The point of this whole post is that I tried. I wasn’t fantasising that I would immediately get a boyfriend after a year of trying. Heck, other people tried/have been trying for years and years and they came out empty (at least three of my great aunts died without finding any partner, for godness sake).
Maybe my one year of trying was too intense. I admit I kinda moved on from one guy to the next – many times overlaps became inevitable. But I tried to be as honest as I possibly could. And I was all in, with feelings and everything. So you kinda have to give me credit. Besides, it is my quest and my life, so keep it to yourself if you don’t approve.
I just want to end this post with a few conclusions.
First of all, I’m glad that I decided to try to go on this quest. I’ve learned so much about myself and what I’m capable of doing and feeling. There were times when I was actually in awe and I told myself, “so this is how it feels to miss someone,” or “so this is how it feels to be disappointed in someone,” or “so this is how you rebound”. I feel like I’ve grown a full circle by not succeeding in finding a boyfriend/partner and I’m glad about it.
Second of all, I’m not saying I’m giving up on this quest of finding a boyfriend/partner to marry, but I’m not going at it full force anymore, like last year. I’m now taking it slow, it will happen when it happens.
Third of all, I’ve told my mom that I did try finding my own boyfriend for one whole year and I’m kinda exhausted about it. I told her that if she (and my dad) wants me to be married soon, they should find me the suitable one. I’m kind of done – well, not really, but kind of. So, just as a fun information, my parents are slowly but surely announcing my availability to all of their friends and relatives. Rather than being upset about the possibility of being in an arranged marriage, I’m actually honestly excited about it. I wonder what the experience of being matchmade like.

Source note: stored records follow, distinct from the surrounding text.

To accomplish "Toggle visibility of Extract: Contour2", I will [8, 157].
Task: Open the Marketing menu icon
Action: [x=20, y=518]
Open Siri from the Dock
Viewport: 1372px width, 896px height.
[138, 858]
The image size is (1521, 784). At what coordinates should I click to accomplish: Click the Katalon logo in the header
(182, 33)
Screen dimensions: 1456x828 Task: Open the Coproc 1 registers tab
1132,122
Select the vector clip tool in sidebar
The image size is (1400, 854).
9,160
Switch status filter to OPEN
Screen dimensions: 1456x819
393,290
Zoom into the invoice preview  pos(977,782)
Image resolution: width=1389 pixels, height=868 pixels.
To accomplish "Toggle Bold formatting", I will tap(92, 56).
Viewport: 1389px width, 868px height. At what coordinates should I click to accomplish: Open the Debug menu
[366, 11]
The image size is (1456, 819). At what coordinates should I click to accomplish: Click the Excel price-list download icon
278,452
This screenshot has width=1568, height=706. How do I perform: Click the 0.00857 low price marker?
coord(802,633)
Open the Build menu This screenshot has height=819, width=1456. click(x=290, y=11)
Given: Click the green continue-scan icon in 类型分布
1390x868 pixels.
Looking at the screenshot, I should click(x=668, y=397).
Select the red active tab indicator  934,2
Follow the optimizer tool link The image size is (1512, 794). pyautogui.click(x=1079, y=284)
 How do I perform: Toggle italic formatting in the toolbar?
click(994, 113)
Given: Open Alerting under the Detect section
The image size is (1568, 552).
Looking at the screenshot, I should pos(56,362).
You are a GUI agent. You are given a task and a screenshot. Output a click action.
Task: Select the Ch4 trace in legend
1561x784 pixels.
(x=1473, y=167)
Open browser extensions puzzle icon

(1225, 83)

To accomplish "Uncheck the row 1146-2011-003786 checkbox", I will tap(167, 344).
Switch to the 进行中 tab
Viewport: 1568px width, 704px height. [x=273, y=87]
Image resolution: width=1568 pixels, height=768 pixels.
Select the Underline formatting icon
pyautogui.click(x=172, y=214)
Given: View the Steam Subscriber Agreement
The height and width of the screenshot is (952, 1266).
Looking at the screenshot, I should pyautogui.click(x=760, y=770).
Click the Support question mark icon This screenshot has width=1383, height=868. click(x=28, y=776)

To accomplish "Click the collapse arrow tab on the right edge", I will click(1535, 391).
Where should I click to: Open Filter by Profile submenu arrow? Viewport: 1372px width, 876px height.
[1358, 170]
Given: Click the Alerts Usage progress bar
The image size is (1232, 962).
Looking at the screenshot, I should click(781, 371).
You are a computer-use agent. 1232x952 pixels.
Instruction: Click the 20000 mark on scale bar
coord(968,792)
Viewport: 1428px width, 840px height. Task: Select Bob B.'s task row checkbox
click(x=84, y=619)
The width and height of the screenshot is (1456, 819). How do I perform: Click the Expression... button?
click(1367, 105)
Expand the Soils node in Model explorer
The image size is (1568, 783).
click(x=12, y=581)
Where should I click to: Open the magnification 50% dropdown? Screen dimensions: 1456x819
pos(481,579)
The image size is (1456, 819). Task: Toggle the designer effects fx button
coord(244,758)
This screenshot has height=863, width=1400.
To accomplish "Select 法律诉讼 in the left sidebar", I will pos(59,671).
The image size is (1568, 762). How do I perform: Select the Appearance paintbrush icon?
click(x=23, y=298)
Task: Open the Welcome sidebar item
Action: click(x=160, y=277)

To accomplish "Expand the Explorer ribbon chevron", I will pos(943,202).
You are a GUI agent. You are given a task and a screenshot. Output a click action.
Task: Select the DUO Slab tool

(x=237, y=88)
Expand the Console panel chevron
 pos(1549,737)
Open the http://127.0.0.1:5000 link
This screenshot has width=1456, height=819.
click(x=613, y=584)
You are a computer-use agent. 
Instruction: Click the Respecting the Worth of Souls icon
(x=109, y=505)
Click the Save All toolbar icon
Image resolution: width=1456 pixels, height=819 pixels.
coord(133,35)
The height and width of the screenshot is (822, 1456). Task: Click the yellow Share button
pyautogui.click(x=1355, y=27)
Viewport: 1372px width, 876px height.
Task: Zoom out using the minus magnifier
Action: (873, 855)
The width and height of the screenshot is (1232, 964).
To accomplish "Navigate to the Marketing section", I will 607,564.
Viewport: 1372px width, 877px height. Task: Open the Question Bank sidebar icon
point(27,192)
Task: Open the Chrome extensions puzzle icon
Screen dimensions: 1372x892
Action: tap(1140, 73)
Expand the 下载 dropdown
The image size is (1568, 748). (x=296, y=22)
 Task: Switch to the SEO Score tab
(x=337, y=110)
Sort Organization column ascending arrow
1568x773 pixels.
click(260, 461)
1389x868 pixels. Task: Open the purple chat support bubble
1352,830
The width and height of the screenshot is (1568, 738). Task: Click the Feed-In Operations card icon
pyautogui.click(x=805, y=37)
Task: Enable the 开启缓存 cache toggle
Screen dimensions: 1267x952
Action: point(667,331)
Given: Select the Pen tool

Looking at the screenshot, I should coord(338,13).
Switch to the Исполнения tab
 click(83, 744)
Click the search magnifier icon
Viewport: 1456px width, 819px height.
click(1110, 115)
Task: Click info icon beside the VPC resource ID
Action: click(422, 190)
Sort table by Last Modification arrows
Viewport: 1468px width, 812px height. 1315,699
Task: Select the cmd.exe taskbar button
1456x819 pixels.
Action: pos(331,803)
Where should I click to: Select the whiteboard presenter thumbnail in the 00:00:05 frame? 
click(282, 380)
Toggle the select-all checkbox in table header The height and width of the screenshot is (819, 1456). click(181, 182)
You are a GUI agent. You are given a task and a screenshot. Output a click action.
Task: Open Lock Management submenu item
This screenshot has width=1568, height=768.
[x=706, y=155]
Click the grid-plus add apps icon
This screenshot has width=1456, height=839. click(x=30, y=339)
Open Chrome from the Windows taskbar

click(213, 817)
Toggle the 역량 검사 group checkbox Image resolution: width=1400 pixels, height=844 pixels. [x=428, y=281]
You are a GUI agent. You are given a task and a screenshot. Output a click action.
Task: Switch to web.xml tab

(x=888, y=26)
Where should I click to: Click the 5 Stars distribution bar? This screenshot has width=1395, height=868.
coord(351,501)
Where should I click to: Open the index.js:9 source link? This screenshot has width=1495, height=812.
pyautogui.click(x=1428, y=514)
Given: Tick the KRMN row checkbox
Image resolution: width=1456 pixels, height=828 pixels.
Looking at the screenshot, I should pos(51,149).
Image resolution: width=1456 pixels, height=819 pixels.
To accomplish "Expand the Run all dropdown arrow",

I mean, I could always say no if the guy turns out to be a jerk. But I believe that going through a match making process would be like a gold mine of stories and I’m always up for stories, especially love stories, both good and bad ones.
Lastly, let me leave you with this.
(I warned you this post is pessimistic.)
Here’s to everyone who is currently still in a quest of finding “the one“:
may the odds be ever in OUR favour 🍸.